The orientation of the body

  1. A/Prof Cross disclosed in his book that prior to December 2003, he was "not 100 per cent convinced about the landing spot" and was bothered by how the deceased "ended up wedged in a crevice with her feet pointing towards the corner fence post": at 79. As a result "I called Jacob in December 2003 about both of my concerns": at 80. In his book, he states, "fortunately, Jacob immediately saw the importance of what I was saying and arranged for Mark Powderly and two other officers to visit the site on 6 January 2004": at 80.

  2. A/Prof Cross states in the book that Sgt Powderly told him that Ms Byrne's legs and feet "were pointing straight up in the air towards the corner fence post, as if she had taken a head-first dive off that spot": at 81. This evidence of A/Prof Cross's knowledge of Sgt Powderly's observations of the orientation of the body of the deceased coincides with the evidence given by Sgt Powderly in the trial. However, it contrasts with the evidence of A/Prof Cross at the trial that Sgt Powderly had been responsible for the orientation of the mannequin with her feet pointing towards the northern ledge and had told him that this was how he found the deceased.
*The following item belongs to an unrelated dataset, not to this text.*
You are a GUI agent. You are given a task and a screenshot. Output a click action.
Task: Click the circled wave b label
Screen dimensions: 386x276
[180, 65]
A/Prof Cross gave evidence that when photographs of the mannequin were taken, Sgt Powderly was present and directed officers "to place the mannequin in the location and orientation that he requested and he - he told me that that is how he found her," namely with legs and feet pointing in the direction of northern ledge.

  3. The prosecutor never suggested when questioning Sgt Powderly that he was present on 8 June 2005, or that he had ever said to A/Prof Cross that this was how the deceased had been found or that he had directed the orientation of the mannequin in these still shots as reflecting how he found her.
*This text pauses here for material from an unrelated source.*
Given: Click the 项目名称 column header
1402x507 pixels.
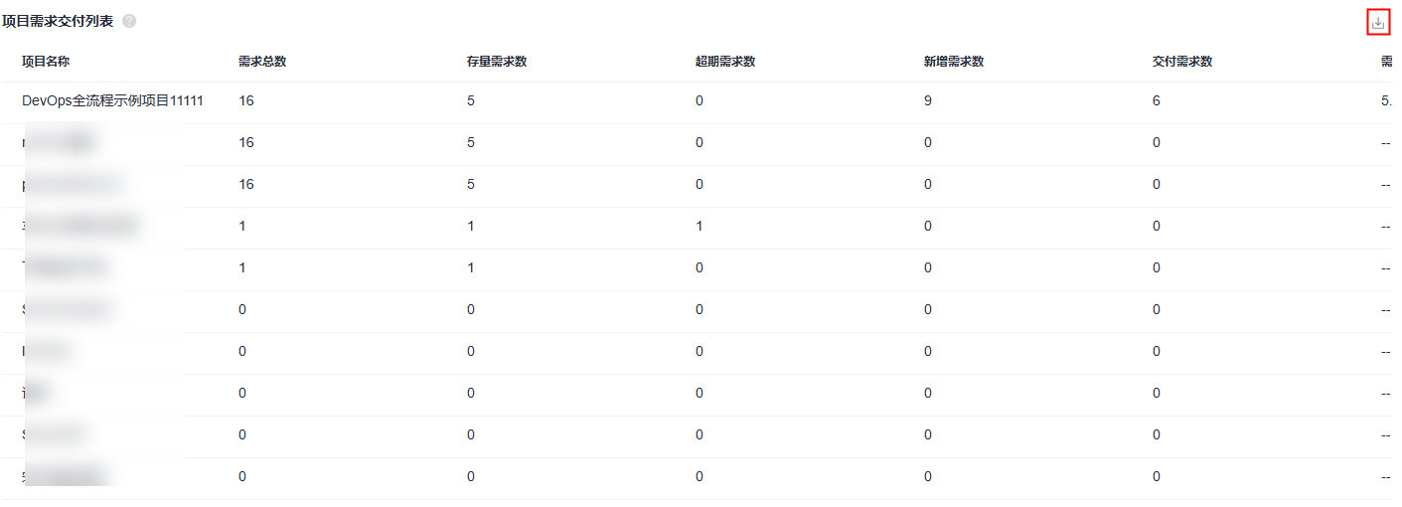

  4. A/Prof Cross also states in his book that it was he who requested that the forensic imaging group take photographs of a mannequin in the holes: at 121. The photographs of the mannequin referred to in the book and in the evidence at trial were taken on 8 June 2005 by Snr Constable Brett Kuhner and Constable Hodgson. Snr Const Kuhner gave evidence at the trial but was not asked any questions about the orientation of the mannequin. There was no evidence in the trial that Sgt Powderly was present on 8 June 2005 and, in his statement dated 18 September 2008, Snr Const Kuhner did not name Sgt Powderly as being present.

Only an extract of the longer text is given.